Vakia Suresi 19
Lâ yusaddeûne anhâ ve lâ yunzifûn(yunzifûne).
1. lâ yusaddeûne : başları ağrımaz
2. an-hâ : ondan
3. ve lâ yunzifûne : ve sarhoş olmazlar
İmam İskender Ali Mihr : Ondan (o şaraptan) başları ağrımaz ve sarhoş olmazlar.
Diyanet İşleri : (17-21) Ebediyen genç kalan uşaklar, onların etrafında; içmekle başlarının dönmeyeceği ve sarhoş olmayacakları, cennet pınarından doldurulmuş sürahileri, ibrikleri ve kadehleri, beğendikleri meyveleri ve arzu ettikleri kuş etlerini dolaştırırlar.
Abdulbaki Gölpınarlı : O şaraptan başları da ağrımaz ve sarhoş da olmazlar.
Adem Uğur : Bu şaraptan ne başları ağrıtılır, ne de akılları giderilir.
Ahmed Hulusi : Ne başları ağrır ondan ne de şuurları bulanır!
Ahmet Tekin : İçtikçe lezzetleri eksilmez, toplumları perişan edilmez, başları ağrımaz, sarhoş olmazlar, akıllarına zarar gelmez, içtikleri de tükenmez.
Ahmet Varol : Ondan dolayı ne başları ağrıtılır ne de akılları giderilir.
Ali Bulaç : Ki bundan ne başlarını bir ağrı tutar, ne de kendilerinden geçip akılları çelinir.
Ali Fikri Yavuz : Ondan başları ağrımaz, sarhoş da olmazlar...
Bekir Sadak : (17-21) Olumsuz gencler yanlarinda, bas agrisi ve donmesi vermeyen bembeyaz bir kaynaktan doldurulmus kaseler, ibrikler, kadehler; sececekleri meyveler, arzulayacaklari kus eti ile dolasirlar.
Celal Yıldırım : Ondan ne başlan ağırır, ne de başdönmesi ve bitkinlik meydana gelir.
Diyanet İşleri (eski) : (17-21) Ölümsüz gençler yanlarında, baş ağrısı ve dönmesi vermeyen bembeyaz bir kaynaktan doldurulmuş kaseler, ibrikler, kadehler; seçecekleri meyveler, arzulayacakları kuş eti ile dolaşırlar.
Diyanet Vakfi : Bu şaraptan ne başları ağrıtılır, ne de akılları giderilir.
Edip Yüksel : Ne ara verirler ne de yorulurlar.
Elmalılı Hamdi Yazır : Ne başları ağrıtılır ondan ne de irer zevâle
Elmalılı (sadeleştirilmiş) : bu içkiden ne başları ağrıtılır ne de içtiklerini tüketirler.
Elmalılı (sadeleştirilmiş - 2) : Ondan ne başları ağrıtılır, ne de akılları giderilir.
Fizilal-il Kuran : Bu içki ne başlarını ağrıtır, ne de sarhoş eder.
Gültekin Onan : Ki bundan ne başlarını bir ağrı tutar, ne de kendilerinden geçip akılları çelinir.
Hasan Basri Çantay : Ki bundan baş ağrısına uğratılmayacaklar) gibi akılları da giderilmez.
Hayrat Neşriyat : Ondan (o şarabdan) ne başları ağrıtılır, ne de sarhoş olurlar!
İbni Kesir : Ondan baş ağrısına uğratılmayacakları gibi, akılları da giderilmez.
Muhammed Esed : ne kafalarını dumanlayan ne de onları sarhoş eden (bir su)
Ömer Nasuhi Bilmen : (19-20) Onlardan baş ağrısına uğramazlar ve akıllarını da gidermiş olmazlar.
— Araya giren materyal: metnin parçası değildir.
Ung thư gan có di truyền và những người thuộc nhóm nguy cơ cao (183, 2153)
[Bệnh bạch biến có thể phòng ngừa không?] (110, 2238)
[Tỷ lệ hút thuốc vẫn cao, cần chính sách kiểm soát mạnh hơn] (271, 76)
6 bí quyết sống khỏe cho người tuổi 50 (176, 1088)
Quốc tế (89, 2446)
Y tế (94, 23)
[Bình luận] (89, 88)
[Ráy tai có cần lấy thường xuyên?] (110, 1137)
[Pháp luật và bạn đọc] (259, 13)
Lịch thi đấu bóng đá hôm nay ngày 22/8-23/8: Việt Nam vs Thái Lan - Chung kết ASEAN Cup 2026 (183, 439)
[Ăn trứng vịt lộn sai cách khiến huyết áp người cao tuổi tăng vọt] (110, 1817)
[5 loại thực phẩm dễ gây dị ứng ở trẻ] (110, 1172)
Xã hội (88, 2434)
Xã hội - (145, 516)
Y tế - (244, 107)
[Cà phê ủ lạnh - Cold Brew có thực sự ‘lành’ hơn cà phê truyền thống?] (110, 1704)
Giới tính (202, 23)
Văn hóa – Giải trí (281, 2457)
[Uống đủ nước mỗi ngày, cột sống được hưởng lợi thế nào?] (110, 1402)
Ve (o hizmetçiler) ehl-i Cennet`in ihtiyar ettikleri meyveler ile (dolaşırlar).
Ömer Öngüt : Bu şaraptan ne başları ağrıtılır ne de akılları giderilir.
Şaban Piriş : Baş ağrısı vermeyen ve sersemleştirmeyen ..
Suat Yıldırım : Bu içkiden ötürü baş ağrısı çekmezler, sarhoş da olmazlar.
Süleyman Ateş : (Bir şarap ki) Ondan ne başları ağrıtılır, ne de akılları giderilir.
Tefhim-ul Kuran : Ki bundan ne başlarını bir ağrı tutar, ne de kendilerinden geçip akılları çelinir.
Ümit Şimşek : O şaraptan ne başları ağrır, ne sarhoş olurlar.
Yaşar Nuri Öztürk : Ne başları döner ondan ne de akılları karışır.